AI Hallucination Race ChatGPT 5 Leads Grok Lags Behind
When OpenAI unveiled ChatGPT-5, CEO Sam Altman hailed it as the most “powerful, smart, fastest, reliable and robust version” yet, with a key promise to significantly reduce AI hallucinations.
For anyone new to the term, an AI "hallucination" is when a large language model (LLM) confidently makes something up. It's a persistent issue across the industry and a major reason why human oversight remains crucial for any AI-assisted task.
Putting ChatGPT-5 to the Test
To see if the new model lives up to the hype, the team at Vectara, which runs the industry-standard hallucination leaderboard, put ChatGPT-5 through its paces. The results confirm that OpenAI has indeed made progress. Here's how the numbers stack up:
- ChatGPT-5: 1.4% hallucination rate
- GPT-4o: 1.49% hallucination rate
- GPT-4: 1.8% hallucination rate
While ChatGPT-5 is an improvement over its direct predecessor, it's worth noting that it didn't set a new record for OpenAI. The preview of ChatGPT-4.5 scored a lower 1.2%, and the o3-mini High Reasoning model remains the top performer with an impressive 0.795% hallucination rate.
How the Competition Measures Up
Compared to its rivals, ChatGPT-5's performance looks strong. Google's Gemini-2.5-pro has a hallucination rate of 2.6%, while XAI's Grok-4 lags far behind at a substantial 4.8%.
Grok's tendency to fabricate has been under scrutiny, especially after XAI recently launched a controversial "Spicy" mode for its Grok Imagine video generator. The feature drew heavy criticism after it was found to be creating suggestive deepfake videos of celebrities like Taylor Swift, even when such content was not explicitly requested and filters were supposedly in place.
User Backlash and OpenAI's Pivot
The launch of ChatGPT-5 wasn't entirely smooth. OpenAI faced immediate backlash from its Plus subscribers when it abruptly removed access to all previous versions, including the popular GPT-4o.

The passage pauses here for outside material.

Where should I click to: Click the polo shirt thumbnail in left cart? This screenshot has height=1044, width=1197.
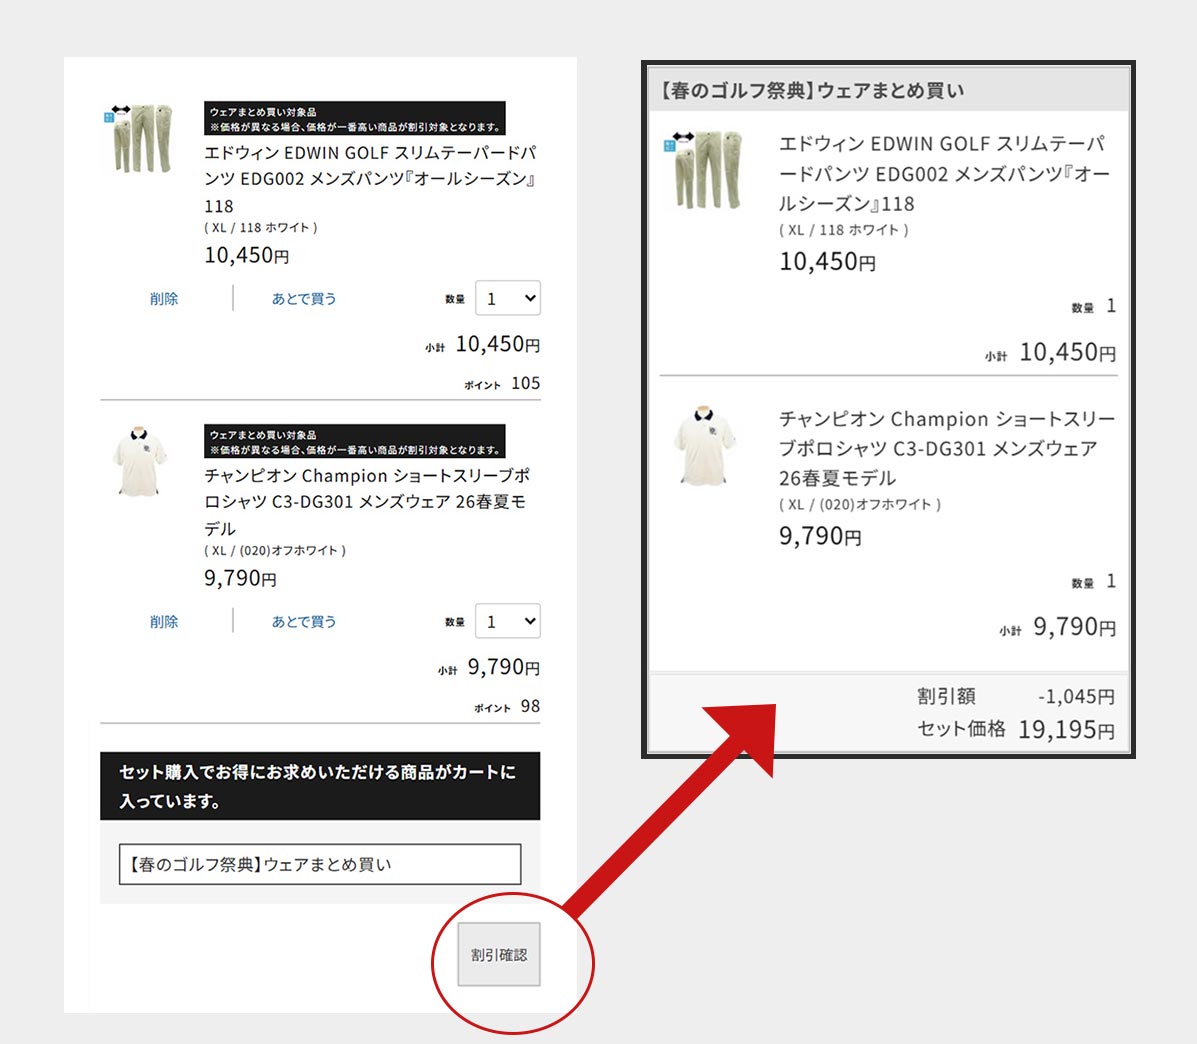(139, 461)
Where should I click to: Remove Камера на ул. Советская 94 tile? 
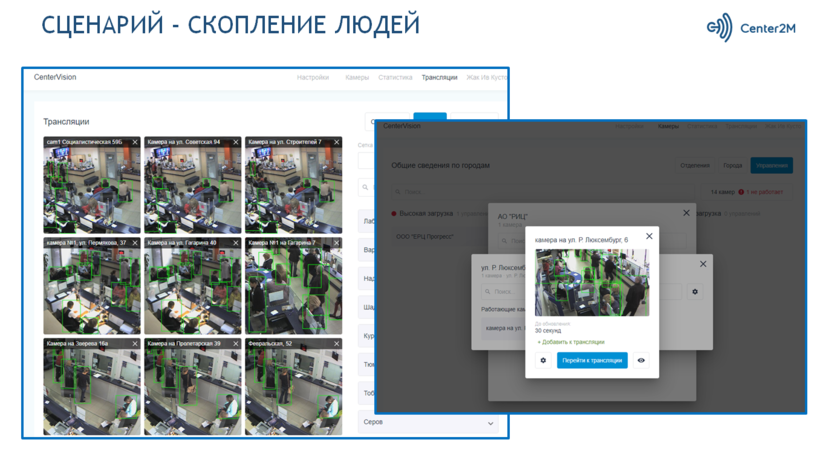pos(236,143)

The move caught many users by surprise, with some on Reddit dramatically stating they had “lost their only friend overnight”.
In response to the outcry, Sam Altman posted on X, admitting, “We for sure underestimated how much some of the things that people like in GPT-4o matter to them, even if GPT-5 performs better in most ways.” He promised to temporarily bring back ChatGPT-4o for Plus users, with its long-term availability depending on usage.